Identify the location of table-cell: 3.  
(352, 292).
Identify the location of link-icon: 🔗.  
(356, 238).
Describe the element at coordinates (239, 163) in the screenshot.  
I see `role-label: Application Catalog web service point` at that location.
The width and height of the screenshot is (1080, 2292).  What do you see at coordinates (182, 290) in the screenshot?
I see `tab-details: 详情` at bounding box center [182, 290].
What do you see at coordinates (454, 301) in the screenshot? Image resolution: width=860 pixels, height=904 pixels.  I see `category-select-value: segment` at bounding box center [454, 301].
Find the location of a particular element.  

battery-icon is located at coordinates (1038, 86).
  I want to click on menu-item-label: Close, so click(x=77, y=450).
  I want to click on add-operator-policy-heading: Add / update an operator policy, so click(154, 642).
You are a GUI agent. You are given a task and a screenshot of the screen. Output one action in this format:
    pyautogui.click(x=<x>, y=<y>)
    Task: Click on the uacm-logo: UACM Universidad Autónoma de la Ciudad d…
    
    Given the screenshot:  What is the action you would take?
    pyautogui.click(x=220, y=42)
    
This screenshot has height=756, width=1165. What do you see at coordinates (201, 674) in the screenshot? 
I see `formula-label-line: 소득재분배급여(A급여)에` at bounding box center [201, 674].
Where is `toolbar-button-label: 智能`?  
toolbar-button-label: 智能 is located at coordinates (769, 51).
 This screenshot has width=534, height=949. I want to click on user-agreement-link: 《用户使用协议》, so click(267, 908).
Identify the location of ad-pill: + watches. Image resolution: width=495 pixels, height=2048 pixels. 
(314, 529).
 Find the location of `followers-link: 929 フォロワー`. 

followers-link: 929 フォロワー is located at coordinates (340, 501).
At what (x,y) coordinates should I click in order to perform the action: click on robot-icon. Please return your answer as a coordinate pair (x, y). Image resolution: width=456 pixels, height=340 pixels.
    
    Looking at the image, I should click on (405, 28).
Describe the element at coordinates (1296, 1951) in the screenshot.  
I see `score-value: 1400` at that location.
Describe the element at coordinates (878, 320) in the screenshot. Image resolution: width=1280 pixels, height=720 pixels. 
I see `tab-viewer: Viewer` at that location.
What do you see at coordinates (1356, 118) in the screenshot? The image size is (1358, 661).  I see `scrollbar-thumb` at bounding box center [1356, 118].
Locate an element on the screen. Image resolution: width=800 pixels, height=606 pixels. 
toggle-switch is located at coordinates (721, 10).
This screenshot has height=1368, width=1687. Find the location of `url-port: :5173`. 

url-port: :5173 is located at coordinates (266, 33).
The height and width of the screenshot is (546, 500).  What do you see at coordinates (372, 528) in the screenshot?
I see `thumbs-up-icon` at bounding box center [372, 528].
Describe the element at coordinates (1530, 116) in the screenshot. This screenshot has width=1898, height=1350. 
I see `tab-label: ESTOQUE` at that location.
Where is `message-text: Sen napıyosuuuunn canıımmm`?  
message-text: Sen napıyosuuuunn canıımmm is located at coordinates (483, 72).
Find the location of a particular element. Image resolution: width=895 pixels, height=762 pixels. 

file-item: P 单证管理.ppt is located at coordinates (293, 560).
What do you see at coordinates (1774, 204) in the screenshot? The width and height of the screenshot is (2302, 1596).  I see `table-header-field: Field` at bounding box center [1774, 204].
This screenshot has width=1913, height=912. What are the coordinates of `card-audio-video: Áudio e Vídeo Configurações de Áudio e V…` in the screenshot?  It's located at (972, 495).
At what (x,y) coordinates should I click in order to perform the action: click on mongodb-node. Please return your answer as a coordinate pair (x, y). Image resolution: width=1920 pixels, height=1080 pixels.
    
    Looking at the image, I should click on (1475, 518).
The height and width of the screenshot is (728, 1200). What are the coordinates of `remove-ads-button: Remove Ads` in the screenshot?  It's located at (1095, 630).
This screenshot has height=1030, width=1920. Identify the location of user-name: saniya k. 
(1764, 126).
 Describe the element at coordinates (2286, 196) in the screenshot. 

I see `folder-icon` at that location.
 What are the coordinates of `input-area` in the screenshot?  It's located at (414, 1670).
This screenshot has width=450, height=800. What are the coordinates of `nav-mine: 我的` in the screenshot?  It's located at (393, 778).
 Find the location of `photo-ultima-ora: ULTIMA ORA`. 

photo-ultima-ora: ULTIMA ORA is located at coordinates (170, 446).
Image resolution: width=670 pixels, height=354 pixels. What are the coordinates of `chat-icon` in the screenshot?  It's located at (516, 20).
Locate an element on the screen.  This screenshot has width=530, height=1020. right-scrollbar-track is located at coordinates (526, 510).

______________________________

— ORDEN DE TRABAJO —
Copia todas las líneas de los registros anteriores en las que aparece la cadena "pair".

— TU SOLUCIÓN —
At what (x,y) coordinates should I click in order to perform the action: click on robot-icon. Please return your answer as a coordinate pair (x, y). Image resolution: width=456 pixels, height=340 pixels.
At what (x,y) coordinates should I click in order to perform the action: click on mongodb-node. Please return your answer as a coordinate pair (x, y). Image resolution: width=1920 pixels, height=1080 pixels.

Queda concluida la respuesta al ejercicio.